Most of them get an email notification about joining the course right away, another welcome email from the creator and are often even added to a welcome sequence. That can mean hundreds of new emails in your inbox over the next couple of weeks from people you don’t know, when you’ve already enrolled in more courses than you have the time to go through. 

So you gotta remove the clutter and unsubscribe from all of these so you can focus on the actual programs. Or people just give an email address they use only in cases like that and don’t even open that inbox.  

I can definitely serve them, many would enjoy the content in my newsletters and might even be interested in joining my other programs one day. But they won’t get to hear about it because they just wanted access to the bundle, not to get to know 50 new course creators and get weekly emails from them.

Determining your cold subscribers 

Opening emails is just one factor. You might find people on your list who open some every now and then but never clicked anything. These also aren’t active and can be removed.

You can decide what your criteria is. That depends on how long you’ve had your list. If you’re just starting out, you better not do any cleaning.

If your list is growing a lot all the time, you can do it even a few times a year.

ConvertKit defines a cold subscriber as someone who hasn’t opened or clicked an email in the last 90 days. If someone signs up, confirms but never engages with a single email in the first 30 days after that, they are marked as cold too. 

But it’s also possible that there are people in that list that are tagged by mistake for different technical reasons. That’s why a re-engagement campaign is a good idea before you actually delete them.

Re-engagement campaign

I did that inside ConvertKit by going to the list of cold subscribers and creating a tag for all of them.

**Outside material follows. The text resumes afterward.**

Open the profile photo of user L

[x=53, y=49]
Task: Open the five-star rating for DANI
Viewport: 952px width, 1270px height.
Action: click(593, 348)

Then I prepared a short email and sent it only to that group of people. There was a link inside the email leading to a simple page on my website confirming that they are staying on my list. And the link itself can say ‘Yes, I wanna stay on your list’ or something like ‘Don’t delete me.’

Before sending the email, I created an Automation Rule, this is probably called differently in your dashboard if you’re using another provider. This rule makes sure that anyone who clicks that link in the email won’t be tagged as a cold subscriber anymore.

A week or two later, I deleted the people left in that group who are the actual cold subscribers.

So, when I initially checked my cold subscribers they were nearly half of my list. During the re-engagement campaign, 10 people clicked. I ended up removing over 2,200 subscribers.

I hope this helps. Let me know if you have any questions. The end of the year is a great time to clean up your list as well as many other aspects of your business.